Real IF-heads know Jon Ingold's Make it Good, a fiendishly hard parser game that's fundamentally about manipulating what different NPCs know at different points in an intricate clockwork world. Solving the game requires exploring different possible paths and can only really be done across multiple attempts; it uses old-school adventure-game cruelty to a pointed end. You have to thoroughly understand what's going on in the story and orchestrate a set of manipulations that yields the desired result.
Overboard! and now Expelled! are very transparently takes on this idea that try to make it approachable to people who are not, well, hip to highly cruel parser interactive fiction. Using a time-loop setup and a lot of carefully designed affordances, these games make this kind of narrative exploration play feel legible and propulsive.
While I liked Overboard!, I loved Expelled!; somehow the British all-girls boarding school setting just seems like the ideal setup for a game where you're supposed to be horrible to everyone and everything as a means of advancing your own cause. There's enormous charm while retaining some bite; there's incredible characterization; there's an enjoyably intricate meta-puzzle.
Monster Hunter Wilds

Yes, the game runs poorly. Yes, it's "too easy" by the standards of the franchise – though I'd argue that this is mostly an artifact of not having the very hardest monsters available on release. Yes, it streamlines away a lot of the friction the series is associated with.
Doesn't matter, Monster Hunter Wilds is still my favorite game in the series. It simply wins on spectacle, on its incredible sense of milieu, on its creature designs. Lala Barina, Rey Dau, and Zoh Shia have instantly jumped to high places on my personal list of the best monsters in the franchise. Even the Seikret seems to me more flavorful and beautifully specific than the off-brand chocobo it could easily have been.

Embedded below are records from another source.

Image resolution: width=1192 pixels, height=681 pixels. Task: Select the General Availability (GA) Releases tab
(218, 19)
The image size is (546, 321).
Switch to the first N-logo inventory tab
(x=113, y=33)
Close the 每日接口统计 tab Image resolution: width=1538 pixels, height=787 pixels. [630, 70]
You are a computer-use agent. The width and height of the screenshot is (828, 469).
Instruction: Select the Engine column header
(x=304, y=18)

Monster Hunter has always been set in a much more alien fantasy setting than it initially lets on, but this game really sells just how alien it is. The fulgurite hollow in the middle of the desert. The iron-tinged rainforest that changes its character entirely when the rains come. The caverns that spend half the time being on fire. The final areas of the game that feel more like something out of Blame! than high fantasy.
Ultimately I play these games for the kinetic joy of the combat and for intricate visual storytelling of the monster ecologies, and this game delivers that with joy, intensity, and confidence.
The Witch Girls

My favorite piece of interactive fiction of the year. I played this early on out of all 30-odd games I played in this year's Interactive Fiction Competition, and it simply stayed on top for the whole thing. Replays and further thought have only cemented it in my mind as a really great piece of writing and narrative design.

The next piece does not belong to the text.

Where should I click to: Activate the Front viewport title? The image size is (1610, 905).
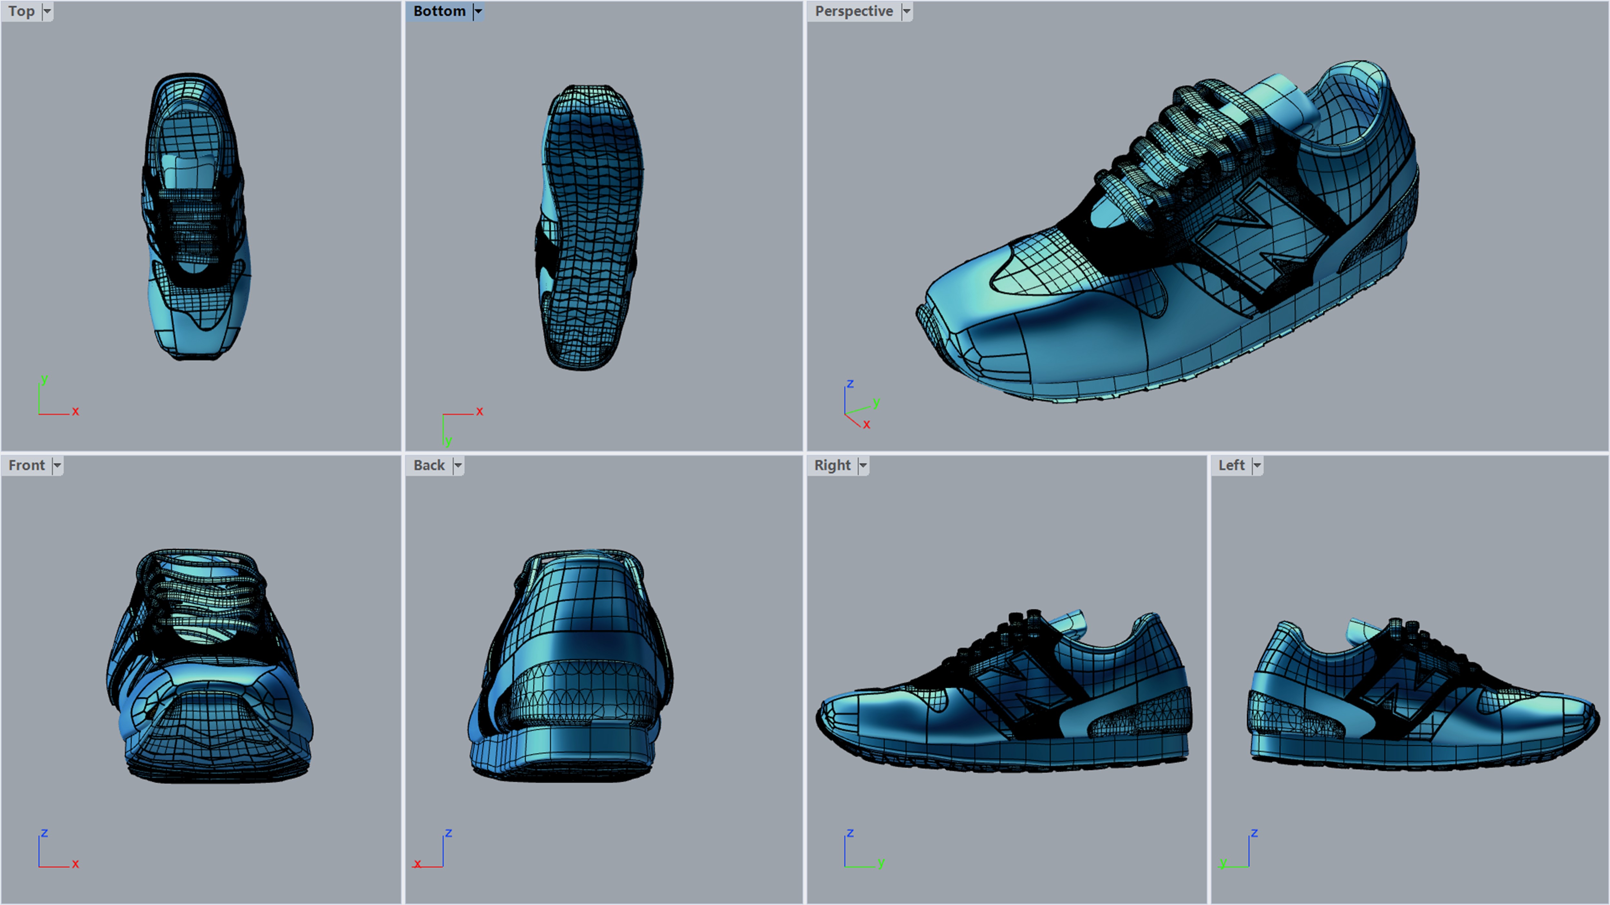click(x=26, y=465)

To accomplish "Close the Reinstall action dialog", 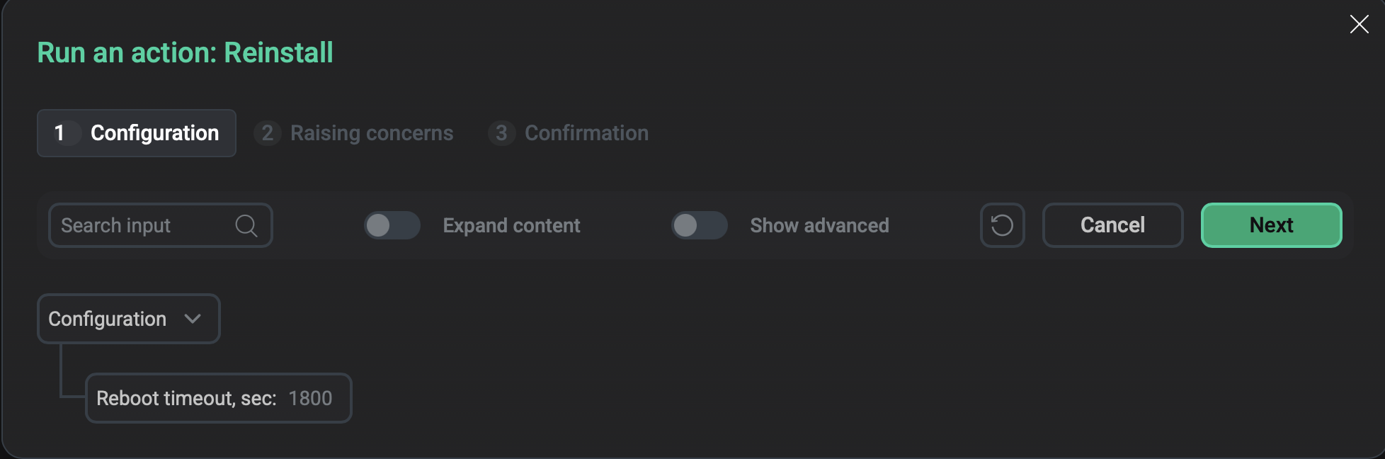I will tap(1359, 24).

This is a short story about coming of age in a very specific place and time, written with an incredibly observant eye. But it's also a story about fumbling your way through a magical ritual to get yourself a boyfriend – and what happens when that goes wrong, and what that says both about magic and about the girls who practice it.
It's no secret at all that I love this kind of horror, but genre predilection aside this is just a confidently-written piece that knows exactly what it is and deftly blends the real and the fantastical.